Und in dem Zusammenhang scheint mir doch das Vergangene so konkret zu vergehen, dass die Hoffnung am Status quo nichts ändert.
Man sollte an (Deine) Gedichte nicht mit dem logischen Verstand rangehen ...

Liebe Grüße
Petra
 

Arcos

Mitglied
Hallo Petra,

vielen Dank für die Rückmeldung.

Du hast völlig recht: Der Wechsel zwischen Subjekt und Objekt, zwischen aktivem und passivem Erleben, ist in meinem Gedicht nicht ganz klar gezeichnet – vielleicht sogar absichtlich verwischt. Denn manchmal fühlt sich das Leben genau so an: als würde man selbst kaum handeln, sondern von etwas (der Zeit, der Erinnerung, dem Verlust?) getragen oder getrieben werden.
Wer handelt – wer wird behandelt? Ich glaube, in diesem Moment weiß das lyrische Ich das selbst nicht mehr so genau.
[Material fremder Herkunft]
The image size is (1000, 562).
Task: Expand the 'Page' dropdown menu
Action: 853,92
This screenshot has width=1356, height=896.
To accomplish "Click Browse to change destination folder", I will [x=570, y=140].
Und ja: Gedichte wollen nicht erklärt, sondern gefühlt werden.
Aber sie dürfen natürlich auch Fragen aufwerfen.

Grüße
Önder
 

petrasmiles

Mitglied
Lieber Önder,

danke für Deine Antwort!
Ja, Gedichte 'dürfen' auch 'unlogische' Gefühle behandeln ... können Gefühle überhaupt mit Logik ermessen werden?
Vielleicht höre ich gerade mit dem falschen Ohr.

Liebe Grüße
Petra
 

Arcos

Mitglied
Hallo Petra,

ich danke dir für deine Zeilen – und ganz besonders für die Frage, ob Gefühle überhaupt mit Logik ermessen werden können.
Ich glaube: Sie folgen oft einer eigenen Sprache, einem inneren Rhythmus – manchmal leise, manchmal widersprüchlich, aber immer wahr in dem Moment, in dem sie empfunden werden.

Und vielleicht ist es gar nicht das „falsche Ohr“, das du gerade benutzt – vielleicht ist es einfach ein anderes.
Eins, das hinterfragt, sortiert, denkt – auch das hat seinen Platz.
Gedichte leben ja nicht nur vom Fühlen, sondern auch vom Echo, das sie im Gegenüber auslösen.

Ich freue mich über dein Nachspüren – danke, dass du dir die Zeit dafür nimmst.

Grüße
Önder
 

Ubertas

Mitglied
Lieber Önder,
ich habe dein Gedicht jetzt mehrfach gelesen und es verändert sich mit jedem neuen Lesen. Eine wundervolle Eigenschaft deines Gedichts, die mir sehr gut gefällt. Ganz interessant finde ich bereits die erste Strophe: "du sagtest es ist für immer"
Es bleibt zum einen offen, wer spricht, zum anderen lässt es Raum, was mit 'es' gemeint ist. Ist es Liebe, Hoffnung, Leben, Zeit, Vergänglichkeit, Treue, Wandel, Stillstand, Traurigkeit, Abschied und noch sovieles mehr?
Dann lese ich die zweite Strophe:
doch die Zeit lebt mich weiter,
ich bin ein Sonnenuntergang,
begrüße die Einsamkeit des Mondes
in der Stille der Nacht –
auch wenn ich nicht mehr
das Morgen sehe
Darin findet sich für alle oben genannten 'es hoch n' eine Möglichkeit der Betrachtung. Das ist faszinierend.

und ich hoffe,
dass all das,
was wir waren,
niemals vergeht
Diese abschließende Strophe hat es mir, nebst den anderen, vollkommen angetan. Sie überträgt 'all das,was wir waren' in ein zukünftiges Hoffen. Das ist jetzt nicht ganz das richtig gewählte Wort von mir.
Es bringt eine Wertschätzung zum Ausdruck, dass all das 'es' weder umsonst war, sondern besser verstanden, zu uns gehört, uns ausmacht. Mit allen seinen Fehlern und herrlichen Farben.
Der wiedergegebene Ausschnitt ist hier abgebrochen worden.